Please restate word for word each line from the one containing "542x392 pixels." to the last line of the records below, and drop the pictures.

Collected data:
——————————
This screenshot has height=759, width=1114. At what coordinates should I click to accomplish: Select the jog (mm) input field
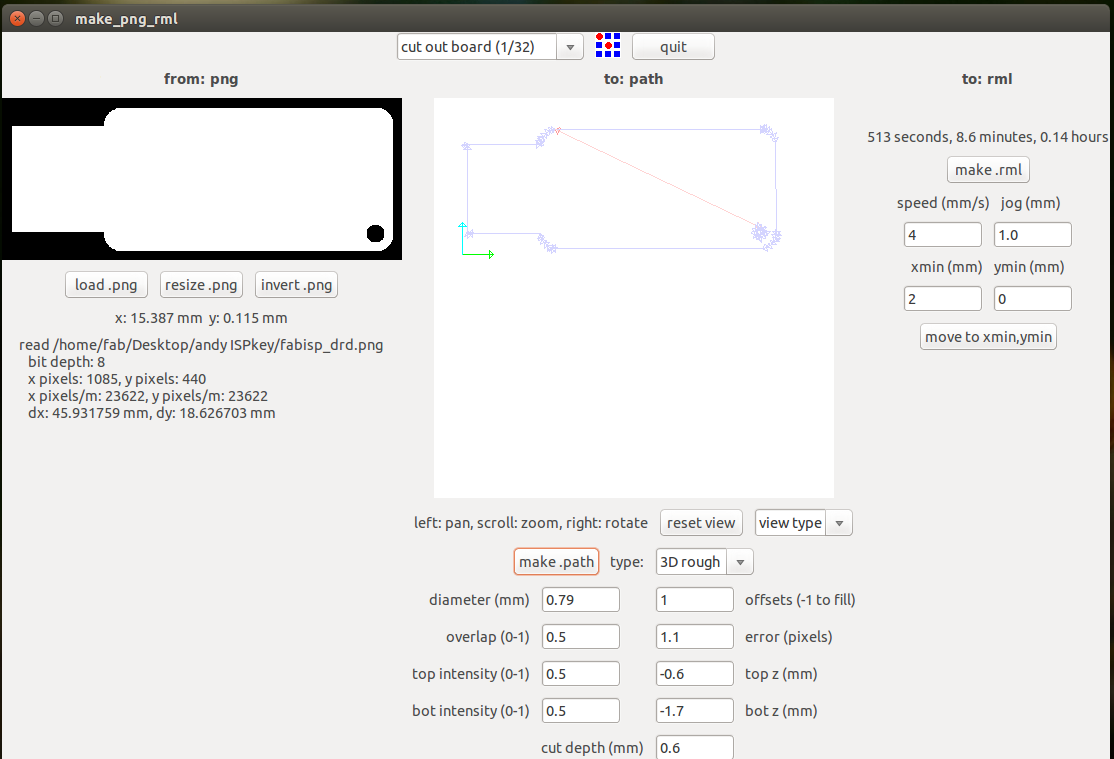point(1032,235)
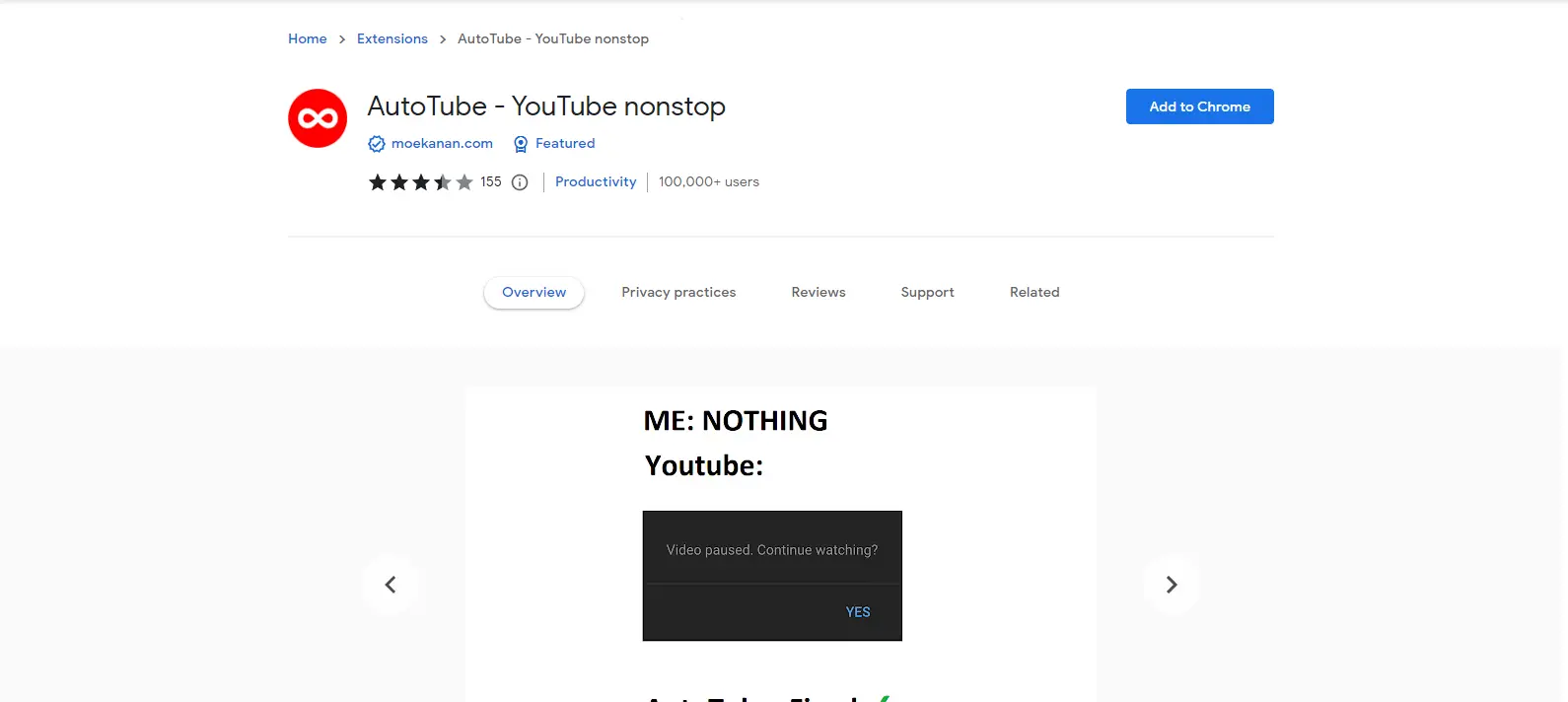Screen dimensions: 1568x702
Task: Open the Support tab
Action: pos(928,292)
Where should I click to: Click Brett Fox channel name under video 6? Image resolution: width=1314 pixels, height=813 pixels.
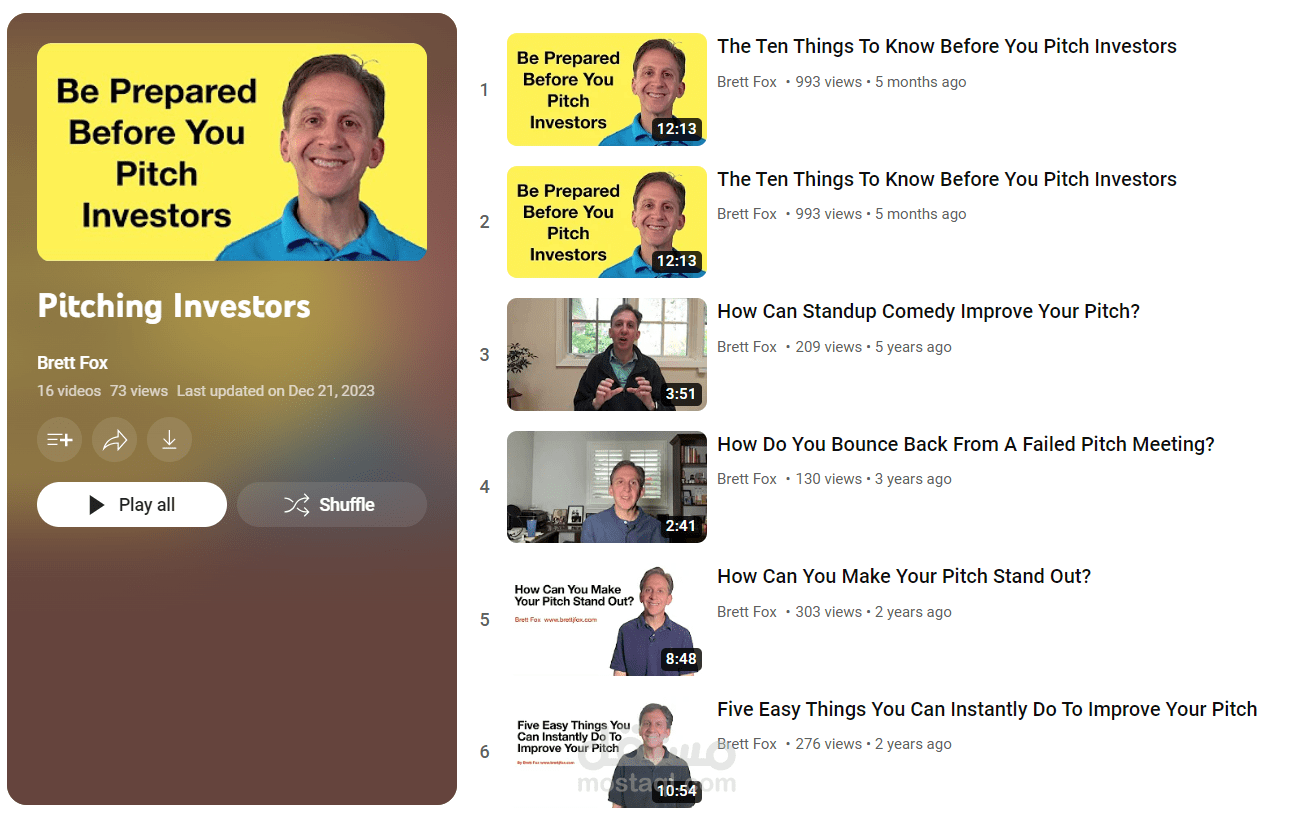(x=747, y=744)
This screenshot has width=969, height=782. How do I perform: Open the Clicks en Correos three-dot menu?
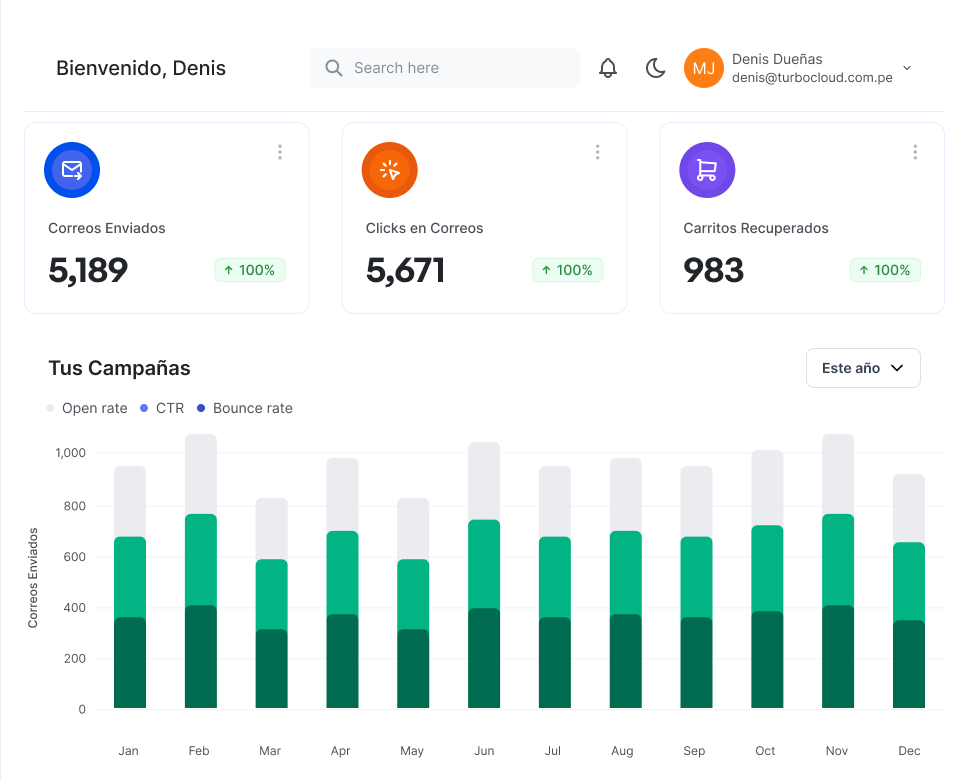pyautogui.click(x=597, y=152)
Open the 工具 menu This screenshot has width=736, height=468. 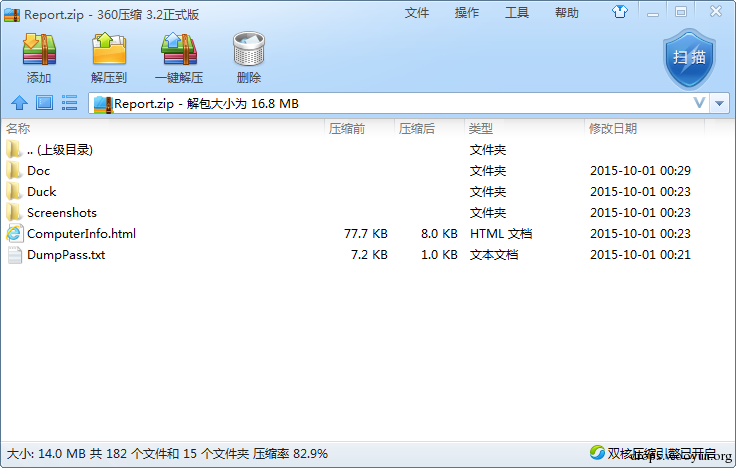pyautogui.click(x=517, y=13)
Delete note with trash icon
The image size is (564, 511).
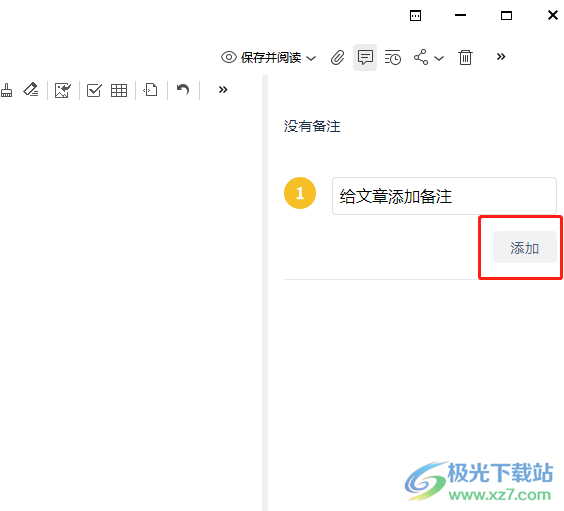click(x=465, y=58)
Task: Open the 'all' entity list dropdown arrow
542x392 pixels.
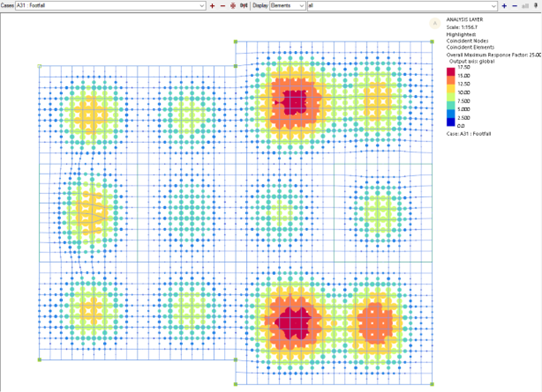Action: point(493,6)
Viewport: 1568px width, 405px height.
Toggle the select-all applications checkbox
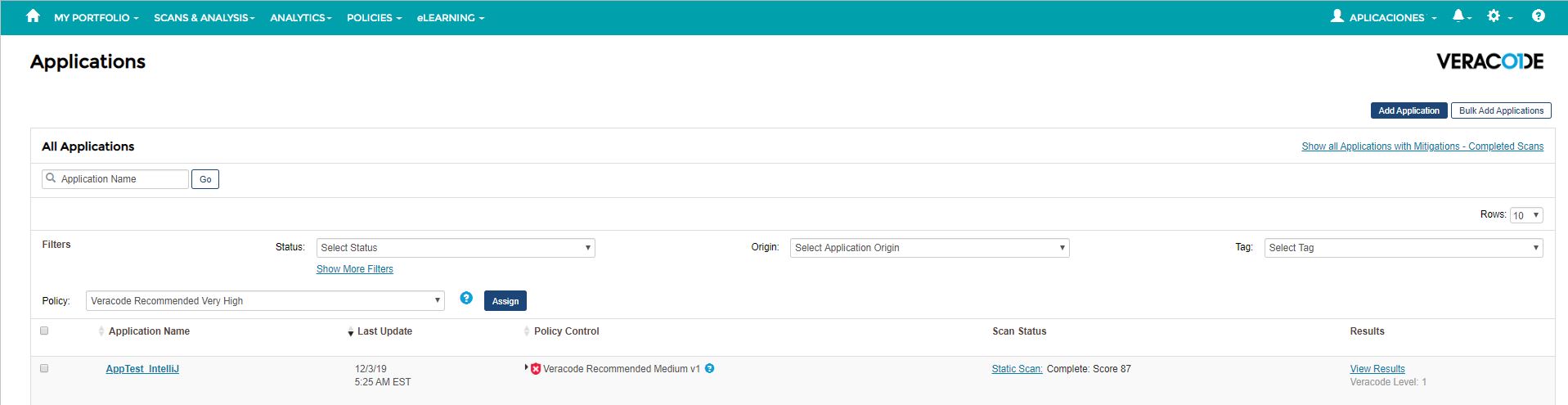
——————————
**EXERCISE OUTPUT:**
542x392 pixels.
Action: point(493,6)
Viewport: 1568px width, 405px height.
Toggle the select-all applications checkbox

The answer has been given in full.